* TASK STATEMENT *
In the entries below, find the line with "You are a computer-use" and print exactly every line from there up to and including the line with "Instruction: Reply to the 笑死 comment from 浙江", with no other lines.

* TASK MATERIAL *

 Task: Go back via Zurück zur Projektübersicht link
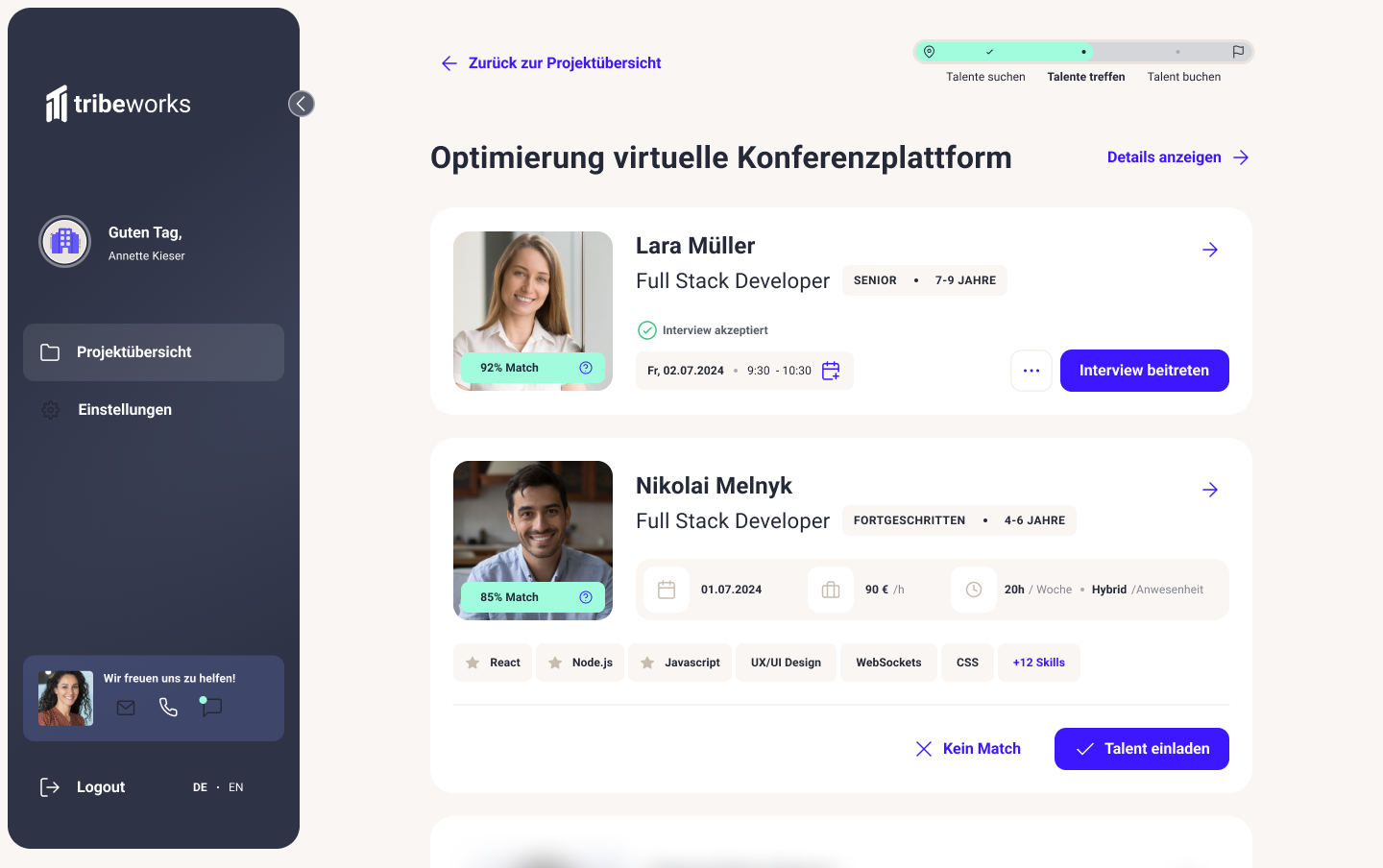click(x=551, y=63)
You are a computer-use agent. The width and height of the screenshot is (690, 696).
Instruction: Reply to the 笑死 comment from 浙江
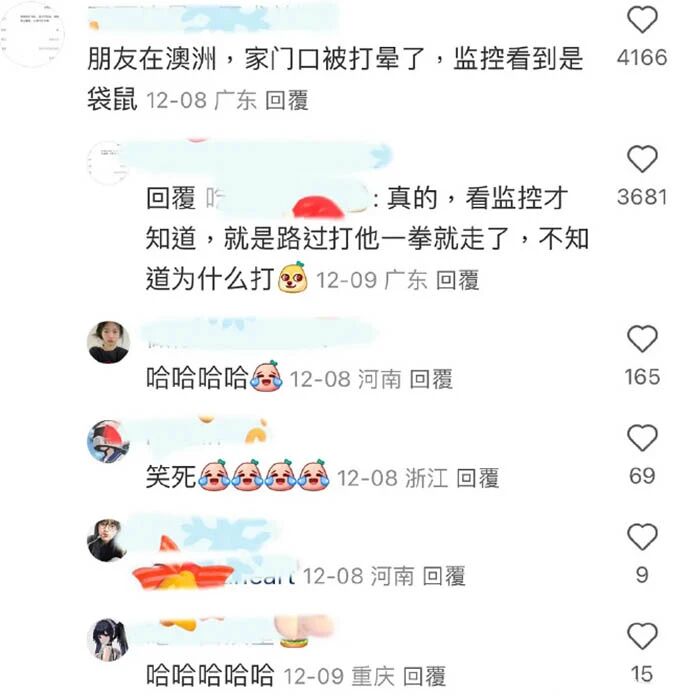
...
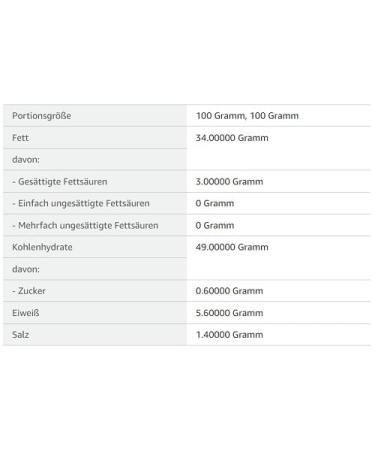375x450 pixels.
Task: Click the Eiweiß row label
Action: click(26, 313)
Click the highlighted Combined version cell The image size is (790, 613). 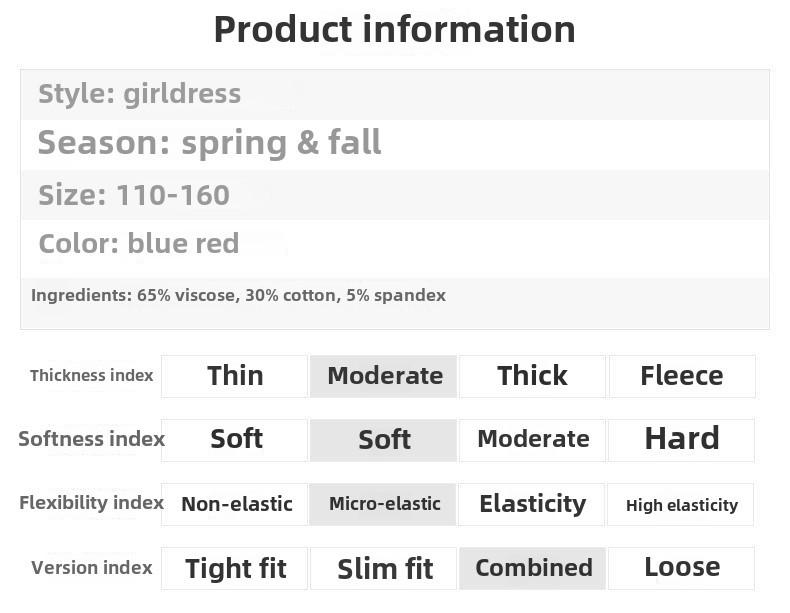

* REPLY TO THE EXERCISE *
You are a computer-use agent. The width and height of the screenshot is (690, 696).
Instruction: Reply to the 笑死 comment from 浙江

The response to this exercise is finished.